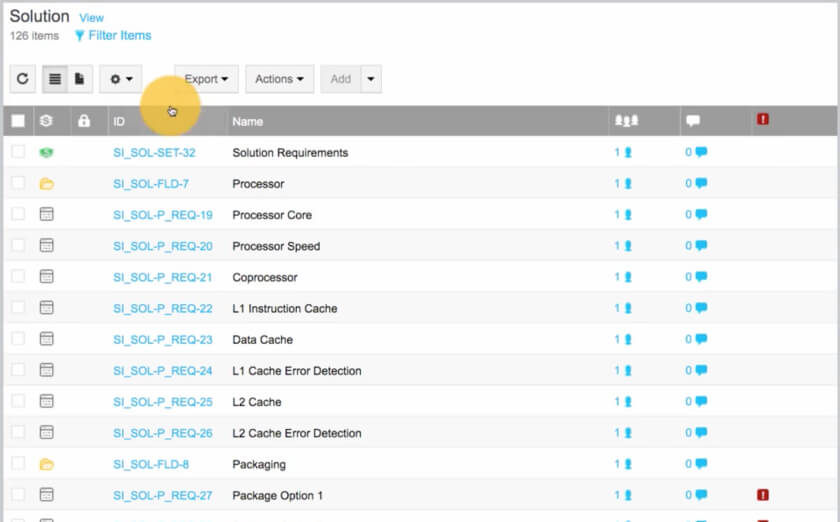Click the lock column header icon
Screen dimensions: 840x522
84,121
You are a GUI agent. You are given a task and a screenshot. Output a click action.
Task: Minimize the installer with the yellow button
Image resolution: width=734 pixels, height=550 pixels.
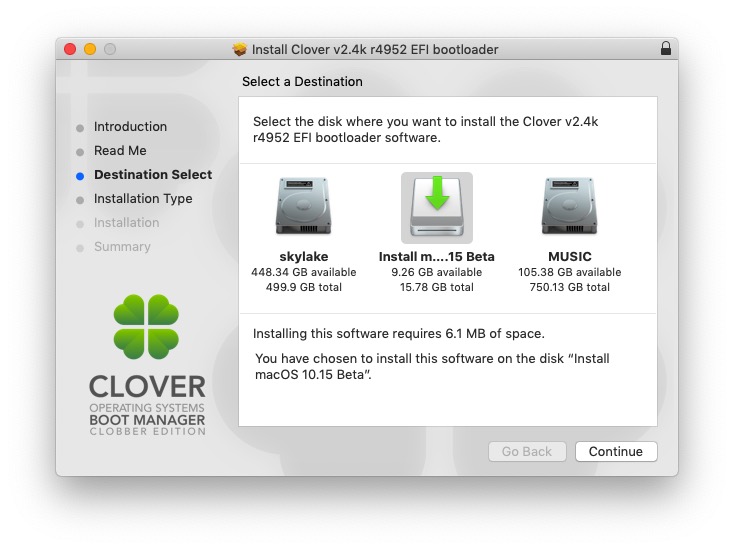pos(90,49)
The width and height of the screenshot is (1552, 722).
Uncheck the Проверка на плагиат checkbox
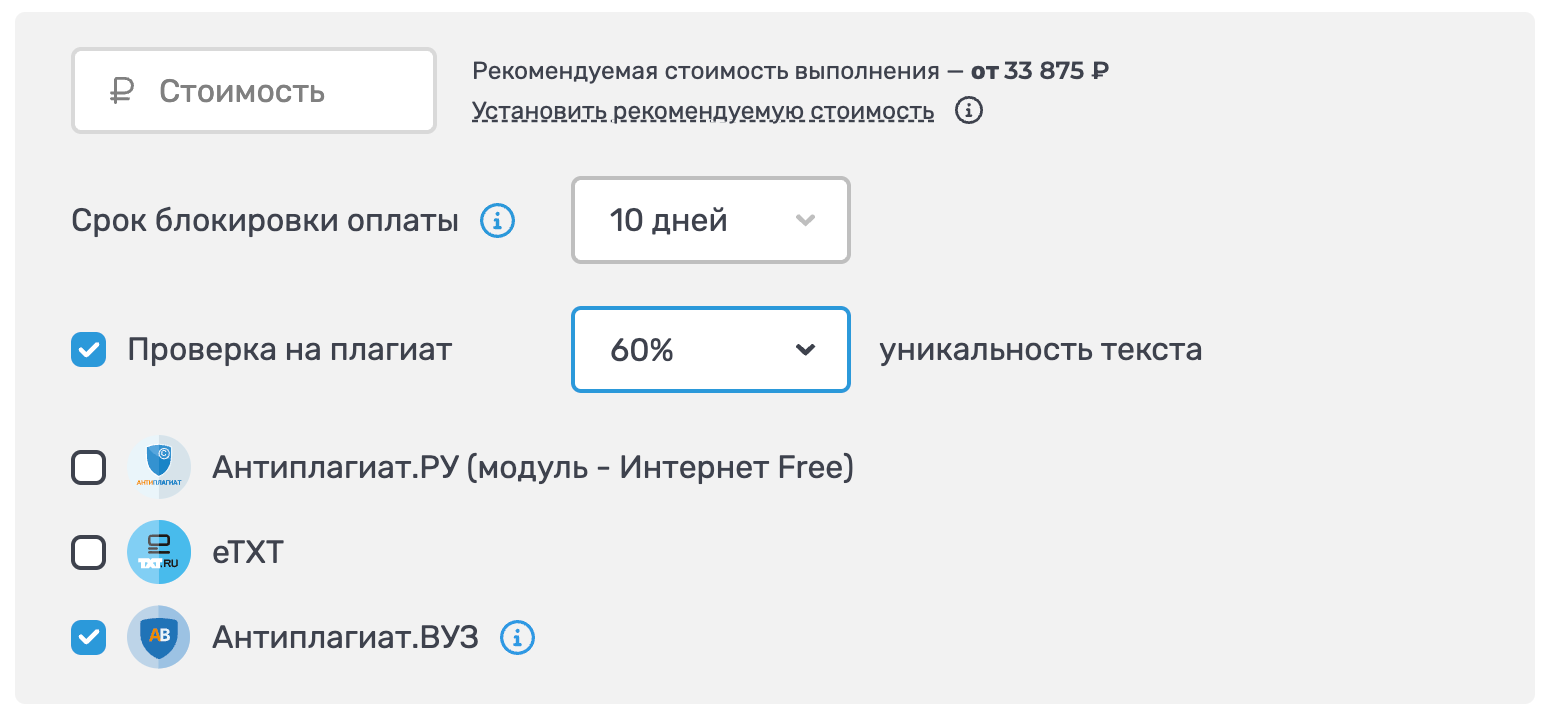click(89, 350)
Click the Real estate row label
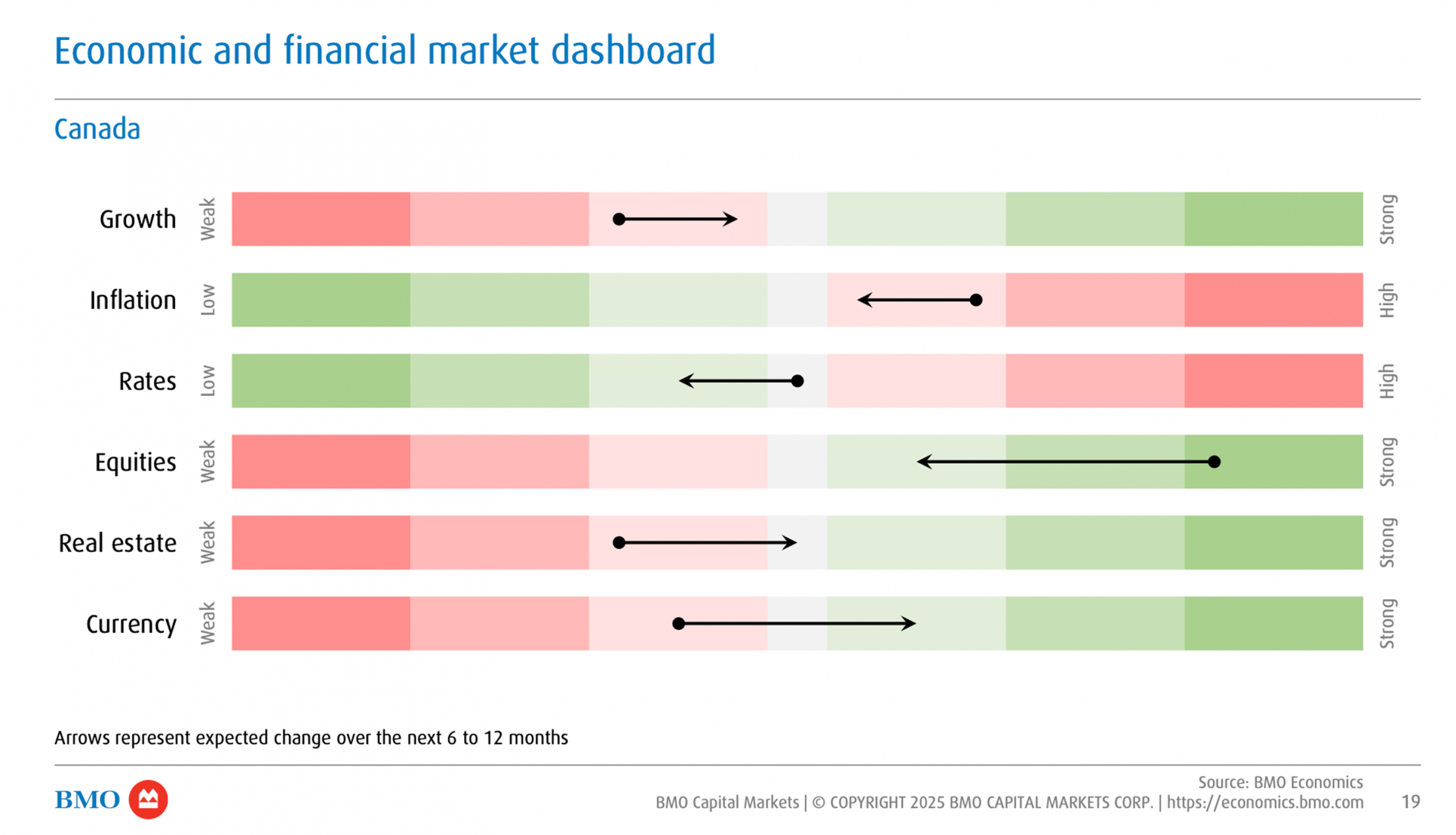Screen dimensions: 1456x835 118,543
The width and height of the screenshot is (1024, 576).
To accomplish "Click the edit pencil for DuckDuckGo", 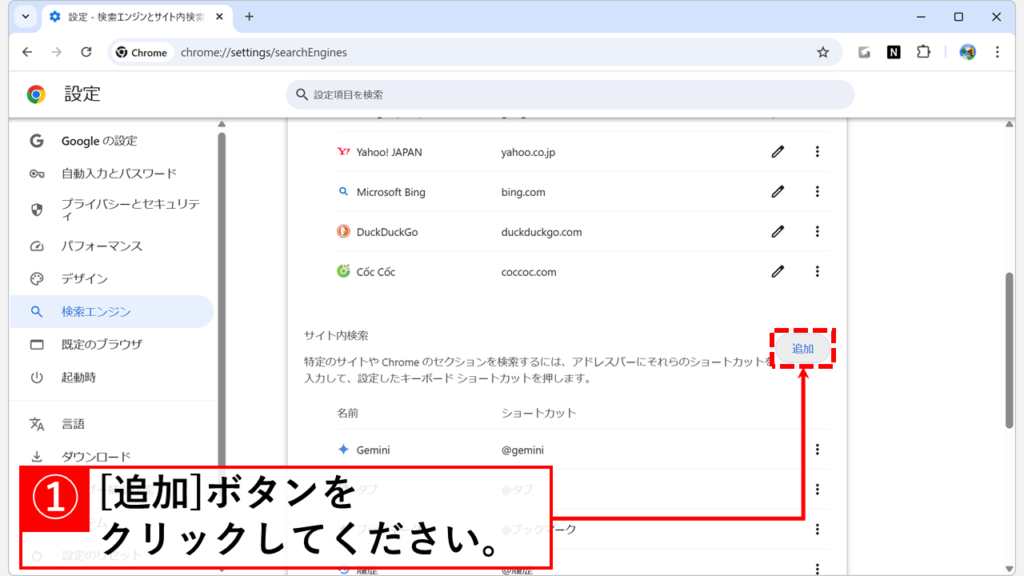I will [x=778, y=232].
........
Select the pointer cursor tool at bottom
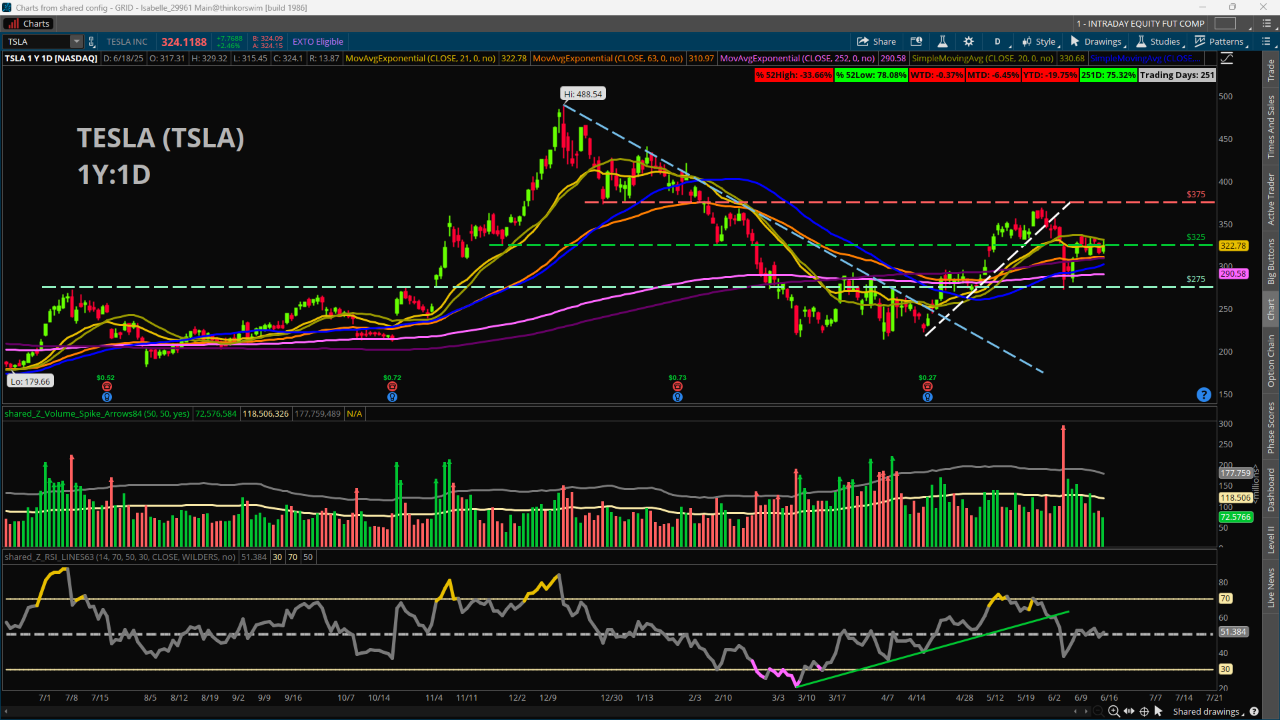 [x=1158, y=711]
........
§ Problem requirements: The lines to copy are those in the records above containing the word "screenshot".

§ Result below:
You are a GUI agent. You are given a task and a screenshot. Output a click action.
The width and height of the screenshot is (1552, 722).
The width and height of the screenshot is (1024, 576).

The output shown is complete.